**Work to be completed:** In the listing below, find the line containing "Task: Open the Tags dropdown" and the line containing "Task: Click the yellow". Repeat exactly those two lines and every line between them.

◆ ◆ ◆ ◆

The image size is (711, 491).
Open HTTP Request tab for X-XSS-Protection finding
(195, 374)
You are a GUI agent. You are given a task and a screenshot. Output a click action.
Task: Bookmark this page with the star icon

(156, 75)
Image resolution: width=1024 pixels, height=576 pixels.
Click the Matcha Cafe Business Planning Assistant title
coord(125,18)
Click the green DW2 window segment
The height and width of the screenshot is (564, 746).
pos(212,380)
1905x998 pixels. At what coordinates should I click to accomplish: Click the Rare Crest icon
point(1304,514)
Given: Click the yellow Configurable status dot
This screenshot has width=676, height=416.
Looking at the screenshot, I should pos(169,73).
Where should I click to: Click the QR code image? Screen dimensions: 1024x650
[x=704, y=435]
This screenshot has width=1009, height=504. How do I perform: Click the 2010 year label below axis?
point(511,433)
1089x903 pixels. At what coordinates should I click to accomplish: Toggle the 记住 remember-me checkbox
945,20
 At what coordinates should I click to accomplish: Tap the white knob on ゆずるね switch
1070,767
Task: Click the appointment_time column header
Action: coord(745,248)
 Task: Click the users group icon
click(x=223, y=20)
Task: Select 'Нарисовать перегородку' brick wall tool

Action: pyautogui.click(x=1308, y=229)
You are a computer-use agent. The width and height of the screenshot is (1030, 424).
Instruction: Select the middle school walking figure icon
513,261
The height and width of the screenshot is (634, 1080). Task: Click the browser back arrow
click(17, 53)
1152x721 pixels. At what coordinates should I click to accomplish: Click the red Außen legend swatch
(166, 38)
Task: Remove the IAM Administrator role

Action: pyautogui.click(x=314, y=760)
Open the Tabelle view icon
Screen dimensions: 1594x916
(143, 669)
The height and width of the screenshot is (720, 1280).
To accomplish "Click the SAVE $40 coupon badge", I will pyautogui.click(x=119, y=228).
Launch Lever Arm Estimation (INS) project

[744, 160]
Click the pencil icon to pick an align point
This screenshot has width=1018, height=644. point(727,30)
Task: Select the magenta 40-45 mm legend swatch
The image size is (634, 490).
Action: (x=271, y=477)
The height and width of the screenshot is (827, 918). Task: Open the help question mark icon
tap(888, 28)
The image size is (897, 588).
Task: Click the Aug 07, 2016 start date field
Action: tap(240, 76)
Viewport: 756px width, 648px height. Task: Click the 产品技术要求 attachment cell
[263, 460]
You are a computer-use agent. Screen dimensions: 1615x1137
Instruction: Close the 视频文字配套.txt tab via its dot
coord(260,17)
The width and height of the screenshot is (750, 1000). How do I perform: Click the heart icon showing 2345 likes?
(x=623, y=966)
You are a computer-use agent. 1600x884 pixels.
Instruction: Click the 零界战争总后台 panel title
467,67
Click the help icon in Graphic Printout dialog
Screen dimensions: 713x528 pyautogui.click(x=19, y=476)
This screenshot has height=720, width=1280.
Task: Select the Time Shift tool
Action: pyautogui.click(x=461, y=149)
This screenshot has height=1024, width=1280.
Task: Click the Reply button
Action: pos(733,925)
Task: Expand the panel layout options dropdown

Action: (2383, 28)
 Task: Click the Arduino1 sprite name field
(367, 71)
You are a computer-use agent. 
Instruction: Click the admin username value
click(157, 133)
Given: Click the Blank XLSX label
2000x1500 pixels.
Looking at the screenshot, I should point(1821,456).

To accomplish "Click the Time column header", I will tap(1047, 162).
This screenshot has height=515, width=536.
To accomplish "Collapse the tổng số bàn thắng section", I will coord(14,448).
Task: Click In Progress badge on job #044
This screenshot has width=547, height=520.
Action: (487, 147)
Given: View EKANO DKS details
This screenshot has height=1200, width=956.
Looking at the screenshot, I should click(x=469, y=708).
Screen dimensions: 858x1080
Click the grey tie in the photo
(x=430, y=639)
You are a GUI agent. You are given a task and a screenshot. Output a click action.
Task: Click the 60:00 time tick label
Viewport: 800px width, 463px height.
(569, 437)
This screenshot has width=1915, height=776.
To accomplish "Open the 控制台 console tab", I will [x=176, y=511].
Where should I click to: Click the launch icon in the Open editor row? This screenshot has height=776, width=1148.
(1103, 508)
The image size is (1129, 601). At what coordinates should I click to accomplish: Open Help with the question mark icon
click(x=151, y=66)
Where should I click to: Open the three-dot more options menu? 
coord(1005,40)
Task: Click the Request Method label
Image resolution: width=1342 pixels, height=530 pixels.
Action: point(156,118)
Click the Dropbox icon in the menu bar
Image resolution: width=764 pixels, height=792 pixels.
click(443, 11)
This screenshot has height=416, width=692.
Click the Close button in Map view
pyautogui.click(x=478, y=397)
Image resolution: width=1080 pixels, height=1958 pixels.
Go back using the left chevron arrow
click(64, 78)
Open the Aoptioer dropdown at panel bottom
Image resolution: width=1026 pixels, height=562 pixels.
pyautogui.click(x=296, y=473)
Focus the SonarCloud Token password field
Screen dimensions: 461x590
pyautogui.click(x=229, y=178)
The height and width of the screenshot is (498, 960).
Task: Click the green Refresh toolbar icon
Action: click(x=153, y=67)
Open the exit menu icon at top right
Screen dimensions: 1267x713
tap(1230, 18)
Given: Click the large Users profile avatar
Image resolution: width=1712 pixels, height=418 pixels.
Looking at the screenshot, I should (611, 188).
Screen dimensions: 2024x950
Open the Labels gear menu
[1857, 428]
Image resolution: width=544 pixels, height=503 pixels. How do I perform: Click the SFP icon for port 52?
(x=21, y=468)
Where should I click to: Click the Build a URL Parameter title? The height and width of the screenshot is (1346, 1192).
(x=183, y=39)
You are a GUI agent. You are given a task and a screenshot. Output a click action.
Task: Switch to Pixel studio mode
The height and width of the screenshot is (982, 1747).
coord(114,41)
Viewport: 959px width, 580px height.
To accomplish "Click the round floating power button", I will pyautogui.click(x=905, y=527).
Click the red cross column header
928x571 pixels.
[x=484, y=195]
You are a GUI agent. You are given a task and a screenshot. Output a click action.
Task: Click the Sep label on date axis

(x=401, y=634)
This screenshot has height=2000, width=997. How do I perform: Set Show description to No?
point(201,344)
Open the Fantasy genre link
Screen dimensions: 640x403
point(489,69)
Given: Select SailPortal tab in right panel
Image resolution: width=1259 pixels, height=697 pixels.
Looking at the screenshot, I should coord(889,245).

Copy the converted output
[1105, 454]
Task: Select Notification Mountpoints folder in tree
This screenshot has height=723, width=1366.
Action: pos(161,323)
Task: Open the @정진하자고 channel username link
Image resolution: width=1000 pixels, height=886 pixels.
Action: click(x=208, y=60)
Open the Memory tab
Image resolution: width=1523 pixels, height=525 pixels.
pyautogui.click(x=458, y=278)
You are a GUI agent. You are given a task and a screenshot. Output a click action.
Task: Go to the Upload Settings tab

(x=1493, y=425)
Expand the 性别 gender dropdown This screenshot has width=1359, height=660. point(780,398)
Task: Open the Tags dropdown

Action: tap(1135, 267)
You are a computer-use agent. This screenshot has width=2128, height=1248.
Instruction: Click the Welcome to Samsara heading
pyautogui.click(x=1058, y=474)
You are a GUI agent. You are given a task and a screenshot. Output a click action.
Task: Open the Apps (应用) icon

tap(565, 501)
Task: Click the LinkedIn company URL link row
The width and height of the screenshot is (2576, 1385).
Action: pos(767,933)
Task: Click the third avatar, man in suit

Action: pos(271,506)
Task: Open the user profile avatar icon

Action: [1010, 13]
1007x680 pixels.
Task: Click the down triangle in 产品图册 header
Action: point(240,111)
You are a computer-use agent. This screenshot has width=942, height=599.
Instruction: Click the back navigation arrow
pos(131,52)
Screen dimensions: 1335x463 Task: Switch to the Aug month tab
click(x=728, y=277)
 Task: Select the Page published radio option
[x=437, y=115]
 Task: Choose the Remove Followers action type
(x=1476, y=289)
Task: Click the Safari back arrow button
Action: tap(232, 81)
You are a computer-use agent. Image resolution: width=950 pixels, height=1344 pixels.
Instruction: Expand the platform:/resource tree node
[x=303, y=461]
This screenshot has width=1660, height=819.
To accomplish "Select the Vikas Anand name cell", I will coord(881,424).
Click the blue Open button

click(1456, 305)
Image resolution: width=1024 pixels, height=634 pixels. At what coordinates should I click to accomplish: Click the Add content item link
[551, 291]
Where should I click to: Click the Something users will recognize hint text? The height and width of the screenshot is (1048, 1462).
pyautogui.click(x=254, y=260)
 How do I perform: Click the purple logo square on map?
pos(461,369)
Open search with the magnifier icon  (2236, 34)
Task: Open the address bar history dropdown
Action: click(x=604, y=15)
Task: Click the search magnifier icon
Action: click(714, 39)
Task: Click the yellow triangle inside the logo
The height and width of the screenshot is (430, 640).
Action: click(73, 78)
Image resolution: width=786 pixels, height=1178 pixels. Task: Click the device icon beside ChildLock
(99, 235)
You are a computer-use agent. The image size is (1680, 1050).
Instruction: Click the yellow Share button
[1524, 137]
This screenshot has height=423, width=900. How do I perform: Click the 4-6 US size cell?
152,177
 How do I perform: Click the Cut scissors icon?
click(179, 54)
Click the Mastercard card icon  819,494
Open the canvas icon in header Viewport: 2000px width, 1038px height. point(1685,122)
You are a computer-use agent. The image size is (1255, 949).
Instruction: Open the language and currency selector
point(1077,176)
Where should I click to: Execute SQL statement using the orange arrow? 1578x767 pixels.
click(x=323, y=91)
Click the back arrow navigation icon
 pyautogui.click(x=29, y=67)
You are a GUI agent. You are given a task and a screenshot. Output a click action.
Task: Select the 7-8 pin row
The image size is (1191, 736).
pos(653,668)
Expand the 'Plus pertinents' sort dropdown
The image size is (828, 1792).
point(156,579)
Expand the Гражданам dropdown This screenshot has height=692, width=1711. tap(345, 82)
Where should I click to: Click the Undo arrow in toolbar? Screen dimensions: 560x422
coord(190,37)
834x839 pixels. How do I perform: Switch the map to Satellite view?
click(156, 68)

◆ ◆ ◆ ◆

**Result for this task:**
Task: Open the Tags dropdown

Action: tap(1135, 267)
You are a computer-use agent. This screenshot has width=2128, height=1248.
Instruction: Click the Welcome to Samsara heading
pyautogui.click(x=1058, y=474)
You are a GUI agent. You are given a task and a screenshot. Output a click action.
Task: Open the Apps (应用) icon

tap(565, 501)
Task: Click the LinkedIn company URL link row
The width and height of the screenshot is (2576, 1385).
Action: pos(767,933)
Task: Click the third avatar, man in suit

Action: pos(271,506)
Task: Open the user profile avatar icon

Action: [1010, 13]
1007x680 pixels.
Task: Click the down triangle in 产品图册 header
Action: point(240,111)
You are a computer-use agent. This screenshot has width=942, height=599.
Instruction: Click the back navigation arrow
pos(131,52)
Screen dimensions: 1335x463 Task: Switch to the Aug month tab
click(x=728, y=277)
 Task: Select the Page published radio option
[x=437, y=115]
 Task: Choose the Remove Followers action type
(x=1476, y=289)
Task: Click the Safari back arrow button
Action: tap(232, 81)
You are a computer-use agent. Image resolution: width=950 pixels, height=1344 pixels.
Instruction: Expand the platform:/resource tree node
[x=303, y=461]
This screenshot has width=1660, height=819.
To accomplish "Select the Vikas Anand name cell", I will coord(881,424).
Click the blue Open button

click(1456, 305)
Image resolution: width=1024 pixels, height=634 pixels. At what coordinates should I click to accomplish: Click the Add content item link
[551, 291]
Where should I click to: Click the Something users will recognize hint text? The height and width of the screenshot is (1048, 1462).
pyautogui.click(x=254, y=260)
 How do I perform: Click the purple logo square on map?
pos(461,369)
Open search with the magnifier icon  (2236, 34)
Task: Open the address bar history dropdown
Action: click(x=604, y=15)
Task: Click the search magnifier icon
Action: click(714, 39)
Task: Click the yellow triangle inside the logo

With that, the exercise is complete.